The Sex Lives of Cannibals follows Troost to Tarawa, a remote island in the Kiribati Republic. Expecting a tropical Eden, the author finds himself in what looks like a pilot for Survivor. After battling intense heat, polluted water, unusual sanitation practices, toxic fish, crazy natives and non-natives alike, and corrupt government officials, Troost returns to the States-and to his beloved coffee and beer-only to find life in the U.S. a bit stifling.
I've never read an Anne Fadiman essay I didn't like. This is a lovely book to savor in bits and pieces-twelve charming observations on life, love, and literature that are, to this reader, as addicting as Fadiman's passion for Haagen Dazs ice cream. I keep going back for more!
Fadiman's first essay collection is one of my all-time favorite books. This, in itself, is amazing because in high school I found essay-reading to be, in Ms. Fadiman's words, a complete snore. I avoided essays like the plague. Then I caught the Fadiman bug: I discovered Ex Libris and now, to my great delight, her latest, At Large and At Small.

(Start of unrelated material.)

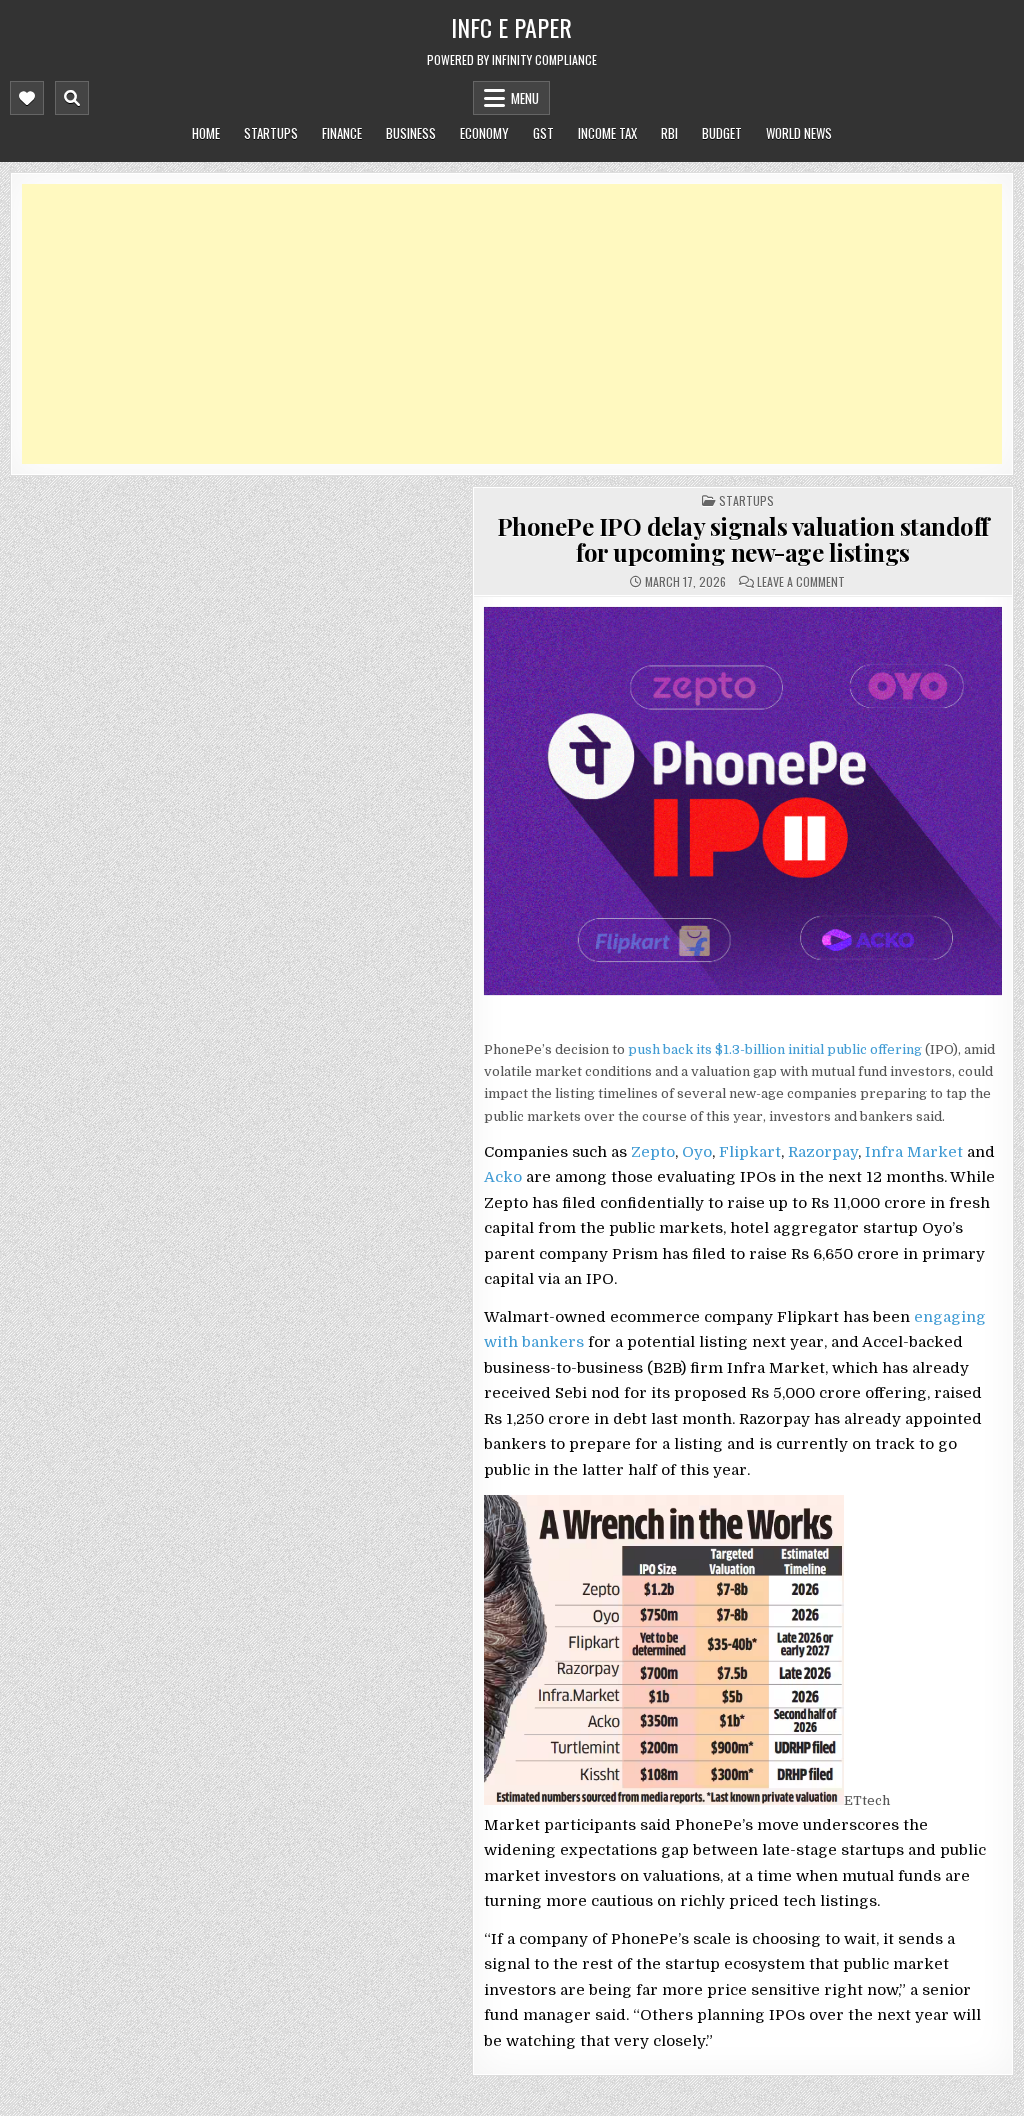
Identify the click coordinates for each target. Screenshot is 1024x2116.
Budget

This novel, based on Texas frontier history, is my favorite work by a grea author. In 1870, curmudgeonly, 71-year-old Captain Jefferson Kyle Kidd is hired to return a 10-year-old orphan named Johnanna to family in South Texas. Kidnapped by Kiowa raiders, raised as their own and subsequently rescued by the army, Johanna has no memory of her white past and tries to escape at every opportunity. Despite this, she begins to trust the "Kep-dun" and a bond is formed. Arriving in San Antonio, Captain Kidd finds he must make a terrible decision about Johanna's fate. With wonderful prose and wonderful characters, this book is a heart-grabber!
This is a taut thriller about a 19th century whaling ship bound for the Arctic Circle. Vivid narrative and an utterly terrifying killer will make you forget everything going on around you. Think Cormac McCarthy at minus 50 degrees below!